[Data items]
------

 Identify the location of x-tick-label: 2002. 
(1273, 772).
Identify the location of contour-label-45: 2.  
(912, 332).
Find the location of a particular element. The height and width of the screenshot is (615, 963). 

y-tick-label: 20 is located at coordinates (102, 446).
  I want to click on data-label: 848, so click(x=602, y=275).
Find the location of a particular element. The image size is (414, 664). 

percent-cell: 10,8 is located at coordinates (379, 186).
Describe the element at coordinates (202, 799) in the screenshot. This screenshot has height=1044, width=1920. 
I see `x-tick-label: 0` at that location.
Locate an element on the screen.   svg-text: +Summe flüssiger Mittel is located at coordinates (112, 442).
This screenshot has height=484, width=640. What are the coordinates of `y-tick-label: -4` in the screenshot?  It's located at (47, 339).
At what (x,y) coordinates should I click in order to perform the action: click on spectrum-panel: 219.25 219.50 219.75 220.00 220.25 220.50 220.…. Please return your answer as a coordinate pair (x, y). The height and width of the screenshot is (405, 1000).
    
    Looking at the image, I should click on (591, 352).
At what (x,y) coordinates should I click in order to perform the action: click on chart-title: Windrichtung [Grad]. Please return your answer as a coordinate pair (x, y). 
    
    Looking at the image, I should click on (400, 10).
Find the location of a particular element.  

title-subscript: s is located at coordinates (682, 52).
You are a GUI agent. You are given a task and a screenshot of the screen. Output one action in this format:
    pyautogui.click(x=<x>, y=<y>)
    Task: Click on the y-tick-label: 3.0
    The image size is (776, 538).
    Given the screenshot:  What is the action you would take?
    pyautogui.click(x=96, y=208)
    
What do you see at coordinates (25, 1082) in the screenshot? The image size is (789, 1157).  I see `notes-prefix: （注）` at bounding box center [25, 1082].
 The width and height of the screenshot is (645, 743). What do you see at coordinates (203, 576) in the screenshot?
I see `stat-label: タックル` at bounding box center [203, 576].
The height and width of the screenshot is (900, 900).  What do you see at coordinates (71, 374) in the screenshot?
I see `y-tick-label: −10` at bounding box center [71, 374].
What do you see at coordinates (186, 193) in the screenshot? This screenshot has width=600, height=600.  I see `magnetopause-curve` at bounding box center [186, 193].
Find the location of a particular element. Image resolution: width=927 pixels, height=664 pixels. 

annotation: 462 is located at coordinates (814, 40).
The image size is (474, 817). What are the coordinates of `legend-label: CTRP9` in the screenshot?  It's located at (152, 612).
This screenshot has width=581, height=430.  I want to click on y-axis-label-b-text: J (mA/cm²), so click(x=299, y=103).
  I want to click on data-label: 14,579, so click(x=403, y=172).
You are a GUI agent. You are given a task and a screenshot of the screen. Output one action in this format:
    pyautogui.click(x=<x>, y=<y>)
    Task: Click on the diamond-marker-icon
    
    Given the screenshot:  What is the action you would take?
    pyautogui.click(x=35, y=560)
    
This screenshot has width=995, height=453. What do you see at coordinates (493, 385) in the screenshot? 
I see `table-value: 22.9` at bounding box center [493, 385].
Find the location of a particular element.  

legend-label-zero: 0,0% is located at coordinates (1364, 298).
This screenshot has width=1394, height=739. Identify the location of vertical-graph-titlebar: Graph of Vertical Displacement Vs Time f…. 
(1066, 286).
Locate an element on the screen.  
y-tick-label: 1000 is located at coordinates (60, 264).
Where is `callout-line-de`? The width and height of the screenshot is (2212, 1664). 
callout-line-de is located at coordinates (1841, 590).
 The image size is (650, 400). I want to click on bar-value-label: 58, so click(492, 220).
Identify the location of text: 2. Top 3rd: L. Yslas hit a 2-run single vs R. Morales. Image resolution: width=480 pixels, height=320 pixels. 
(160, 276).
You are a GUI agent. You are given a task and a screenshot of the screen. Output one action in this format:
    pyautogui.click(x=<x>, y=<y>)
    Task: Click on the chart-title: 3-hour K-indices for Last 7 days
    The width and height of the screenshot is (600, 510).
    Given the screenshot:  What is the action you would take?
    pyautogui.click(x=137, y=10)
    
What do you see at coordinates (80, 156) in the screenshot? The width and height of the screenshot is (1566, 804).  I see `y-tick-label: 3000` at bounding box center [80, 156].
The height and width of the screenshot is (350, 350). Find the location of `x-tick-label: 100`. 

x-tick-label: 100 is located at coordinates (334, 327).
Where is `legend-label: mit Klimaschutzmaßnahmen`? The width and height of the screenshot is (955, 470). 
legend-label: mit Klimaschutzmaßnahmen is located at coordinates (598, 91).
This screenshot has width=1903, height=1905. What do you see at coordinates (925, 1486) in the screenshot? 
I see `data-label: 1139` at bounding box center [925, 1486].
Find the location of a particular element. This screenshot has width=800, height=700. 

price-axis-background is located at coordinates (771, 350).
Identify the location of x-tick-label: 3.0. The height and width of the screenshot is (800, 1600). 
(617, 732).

------

**Try it:** Please reproduce the material above, swapping "a particular element" for "a specific element" wherever it occurs and leaving everything else unchanged.

**Response to this exercise:**
 Identify the location of x-tick-label: 2002. 
(1273, 772).
Identify the location of contour-label-45: 2.  
(912, 332).
Find the location of a specific element. The height and width of the screenshot is (615, 963). 

y-tick-label: 20 is located at coordinates (102, 446).
  I want to click on data-label: 848, so click(x=602, y=275).
Find the location of a specific element. The image size is (414, 664). 

percent-cell: 10,8 is located at coordinates (379, 186).
Describe the element at coordinates (202, 799) in the screenshot. This screenshot has height=1044, width=1920. 
I see `x-tick-label: 0` at that location.
Locate an element on the screen.   svg-text: +Summe flüssiger Mittel is located at coordinates (112, 442).
This screenshot has height=484, width=640. What are the coordinates of `y-tick-label: -4` in the screenshot?  It's located at (47, 339).
At what (x,y) coordinates should I click in order to perform the action: click on spectrum-panel: 219.25 219.50 219.75 220.00 220.25 220.50 220.…. Please return your answer as a coordinate pair (x, y). The height and width of the screenshot is (405, 1000).
    
    Looking at the image, I should click on (591, 352).
At what (x,y) coordinates should I click in order to perform the action: click on chart-title: Windrichtung [Grad]. Please return your answer as a coordinate pair (x, y). 
    
    Looking at the image, I should click on (400, 10).
Find the location of a specific element.  

title-subscript: s is located at coordinates (682, 52).
You are a GUI agent. You are given a task and a screenshot of the screen. Output one action in this format:
    pyautogui.click(x=<x>, y=<y>)
    Task: Click on the y-tick-label: 3.0
    The image size is (776, 538).
    Given the screenshot:  What is the action you would take?
    pyautogui.click(x=96, y=208)
    
What do you see at coordinates (25, 1082) in the screenshot? The image size is (789, 1157).  I see `notes-prefix: （注）` at bounding box center [25, 1082].
 The width and height of the screenshot is (645, 743). What do you see at coordinates (203, 576) in the screenshot?
I see `stat-label: タックル` at bounding box center [203, 576].
The height and width of the screenshot is (900, 900).  What do you see at coordinates (71, 374) in the screenshot?
I see `y-tick-label: −10` at bounding box center [71, 374].
What do you see at coordinates (186, 193) in the screenshot? This screenshot has width=600, height=600.  I see `magnetopause-curve` at bounding box center [186, 193].
Find the location of a specific element. Image resolution: width=927 pixels, height=664 pixels. 

annotation: 462 is located at coordinates (814, 40).
The image size is (474, 817). What are the coordinates of `legend-label: CTRP9` in the screenshot?  It's located at (152, 612).
This screenshot has width=581, height=430.  I want to click on y-axis-label-b-text: J (mA/cm²), so click(x=299, y=103).
  I want to click on data-label: 14,579, so click(x=403, y=172).
You are a GUI agent. You are given a task and a screenshot of the screen. Output one action in this format:
    pyautogui.click(x=<x>, y=<y>)
    Task: Click on the diamond-marker-icon
    
    Given the screenshot:  What is the action you would take?
    pyautogui.click(x=35, y=560)
    
This screenshot has width=995, height=453. What do you see at coordinates (493, 385) in the screenshot? 
I see `table-value: 22.9` at bounding box center [493, 385].
Find the location of a specific element.  

legend-label-zero: 0,0% is located at coordinates (1364, 298).
This screenshot has width=1394, height=739. Identify the location of vertical-graph-titlebar: Graph of Vertical Displacement Vs Time f…. 
(1066, 286).
Locate an element on the screen.  
y-tick-label: 1000 is located at coordinates (60, 264).
Where is `callout-line-de`? The width and height of the screenshot is (2212, 1664). 
callout-line-de is located at coordinates (1841, 590).
 The image size is (650, 400). I want to click on bar-value-label: 58, so click(492, 220).
Identify the location of text: 2. Top 3rd: L. Yslas hit a 2-run single vs R. Morales. Image resolution: width=480 pixels, height=320 pixels. 
(160, 276).
You are a GUI agent. You are given a task and a screenshot of the screen. Output one action in this format:
    pyautogui.click(x=<x>, y=<y>)
    Task: Click on the chart-title: 3-hour K-indices for Last 7 days
    The width and height of the screenshot is (600, 510).
    Given the screenshot:  What is the action you would take?
    pyautogui.click(x=137, y=10)
    
What do you see at coordinates (80, 156) in the screenshot? The width and height of the screenshot is (1566, 804).  I see `y-tick-label: 3000` at bounding box center [80, 156].
The height and width of the screenshot is (350, 350). Find the location of `x-tick-label: 100`. 

x-tick-label: 100 is located at coordinates (334, 327).
Where is `legend-label: mit Klimaschutzmaßnahmen`? The width and height of the screenshot is (955, 470). 
legend-label: mit Klimaschutzmaßnahmen is located at coordinates (598, 91).
This screenshot has width=1903, height=1905. What do you see at coordinates (925, 1486) in the screenshot? 
I see `data-label: 1139` at bounding box center [925, 1486].
Find the location of a specific element. This screenshot has width=800, height=700. 

price-axis-background is located at coordinates (771, 350).
Identify the location of x-tick-label: 3.0. The height and width of the screenshot is (800, 1600). 
(617, 732).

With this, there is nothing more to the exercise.